I removed Threading is ... processed by ... the CPU (B), because the CPUs I am familiar with cannot directly process threaded code (except for so-called "subroutine threaded code"). But it is theoretically possible that some CPU has special hardware to directly process threaded code -- does such a CPU really exist ? --DavidCary 12:37, 13 July 2005 (UTC)
- Yes; see [Stack machine] and hardware specifically designed to run threaded code. Alex 12:03, 27 March 2006 (UTC)
- Sorry, stack machine Alex 14:29, 27 March 2006 (UTC)
[edit] Brad Rodriquez's articles
Could someone add a link to Brad Rodriquez's "Moving Forth" articles? http://www.zetetics.com/bj/papers/
Also, I think 'w' is 'working register' not 'word pointer'.
—The preceding unsigned comment was added by 68.60.59.250 (talk • contribs) 13:17, 20 April 2006 (UTC2)
[edit] modern CPU call
Did I hear someone claim that "not all modern cpus have call instructions"[1] ?
Certainly many recent homebrew CPU designs ( Wikibooks:Microprocessor Design/Wire Wrap ) don't have a call instruction -- but most people call them "retro" rather than "modern".
Which CPU would that be?

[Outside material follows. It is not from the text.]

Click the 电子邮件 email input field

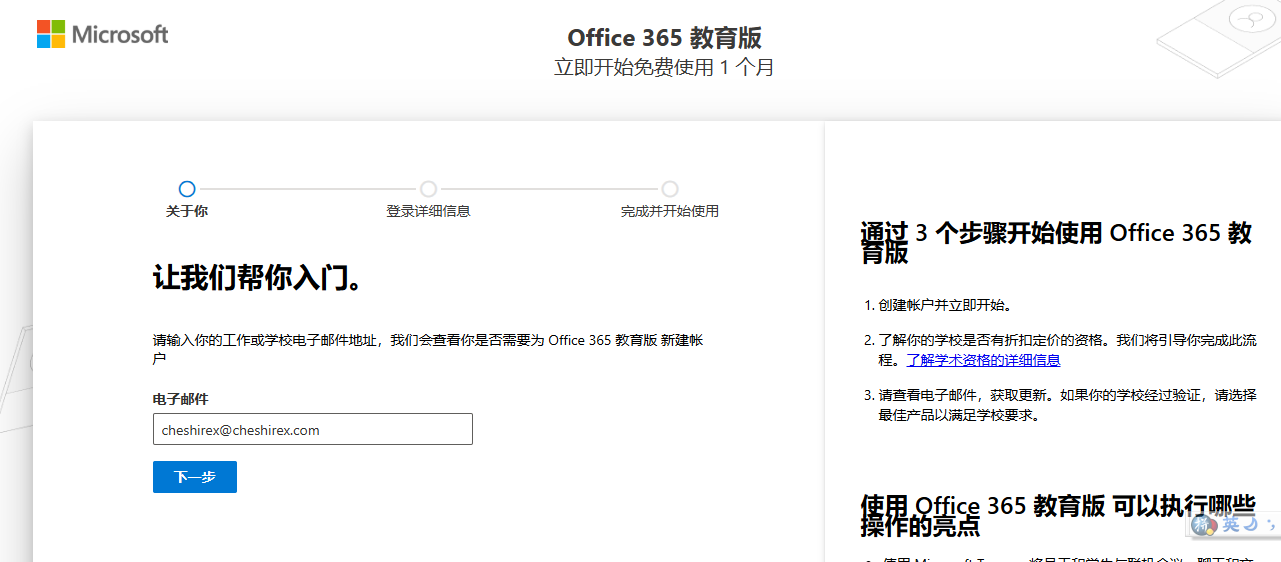coord(312,430)
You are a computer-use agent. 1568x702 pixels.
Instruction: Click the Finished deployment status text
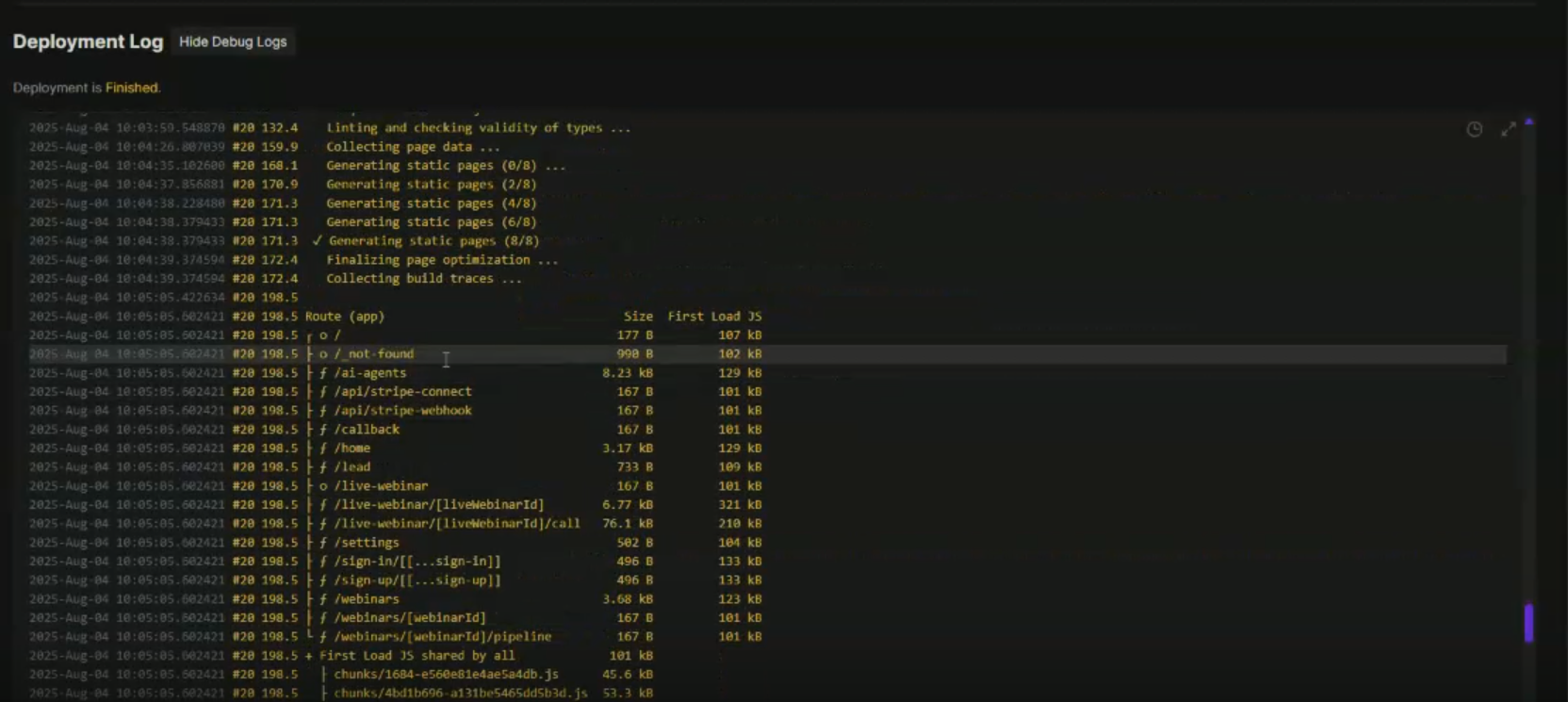point(132,88)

I can't think of *any* CPU built after the 1976 RCA 1802 that didn't have a call instruction.
--68.0.124.33 (talk) 18:33, 18 January 2008 (UTC)
[edit] some redundancies cannot be eliminated by subroutines
Recently, someone changed the last sentence of
- Some early computers such as the RCA 1802 required several instructions to call a subroutine. In the top-level application and in many subroutines, that sequence is repeated over and over again, only the subroutine address changing from one call to the next. Using expensive memory to store the same thing over and over again seems wasteful -- is there any way to store this information exactly once?
to
- Using expensive memory to store the same thing over and over again seemed wasteful; using subroutines allowed the code to be stored once, and called from many different locations.

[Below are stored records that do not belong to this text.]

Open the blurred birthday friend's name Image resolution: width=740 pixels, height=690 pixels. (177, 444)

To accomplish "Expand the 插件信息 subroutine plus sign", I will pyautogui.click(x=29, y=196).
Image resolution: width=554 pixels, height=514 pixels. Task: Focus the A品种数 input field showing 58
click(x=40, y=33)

I reverted that edit, even though that new last sentence is *usually* true, in isolation -- *usually* redundant sequences of instructions can be shortened by using subroutines.
However, it is not possible to "use subroutines" to eliminate the particular redundant sequences mentioned in the previous sentence. (Or am I missing something?)

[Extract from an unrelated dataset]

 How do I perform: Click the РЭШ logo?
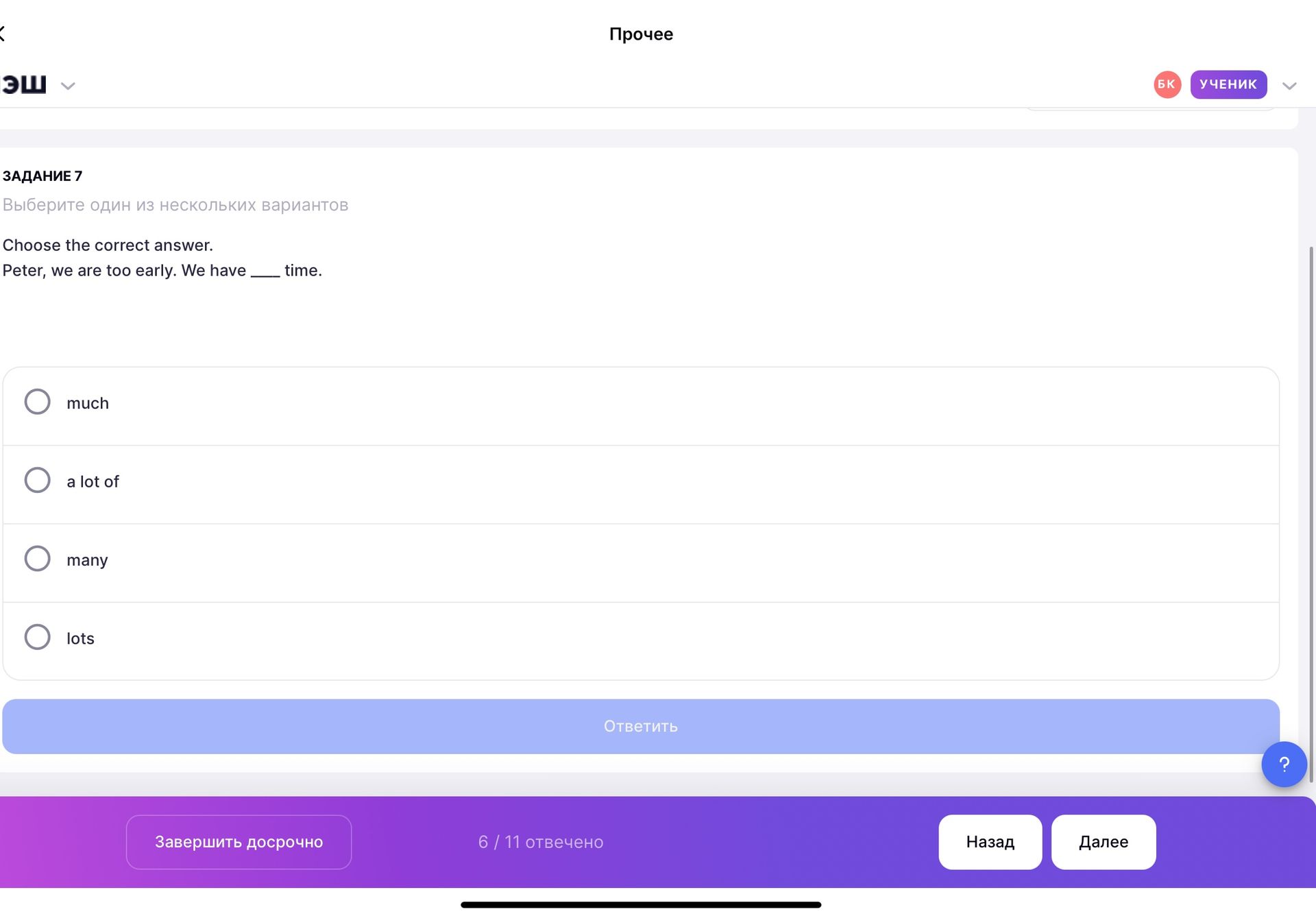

The entire point of the article is that there *is* a way to "store this information exactly once" -- threaded code -- and the various kinds of threading are various ways of implementing that goal.
I suspect that lots of people skim over that last question and misunderstand it -- how can I improve the article by clarifying it? --68.0.124.33 (talk) 14:40, 30 May 2008 (UTC)
- I agree that the statement is a bit vague; I had to reread it several times to figure out what it actually meant. I think that phrasing it as a question makes it more ambiguous, and also doesn't really make sense in terms of style - which is why I changed it before. I see now, though, that what I changed it to doesn't really mean the same thing.
- How about simply:
- Some early computers such as the RCA 1802 required several instructions to call a subroutine. In the top-level application and in many subroutines, that sequence is repeated over and over again, only the subroutine address changing from one call to the next. Threaded code was invented to reduce this redundancy.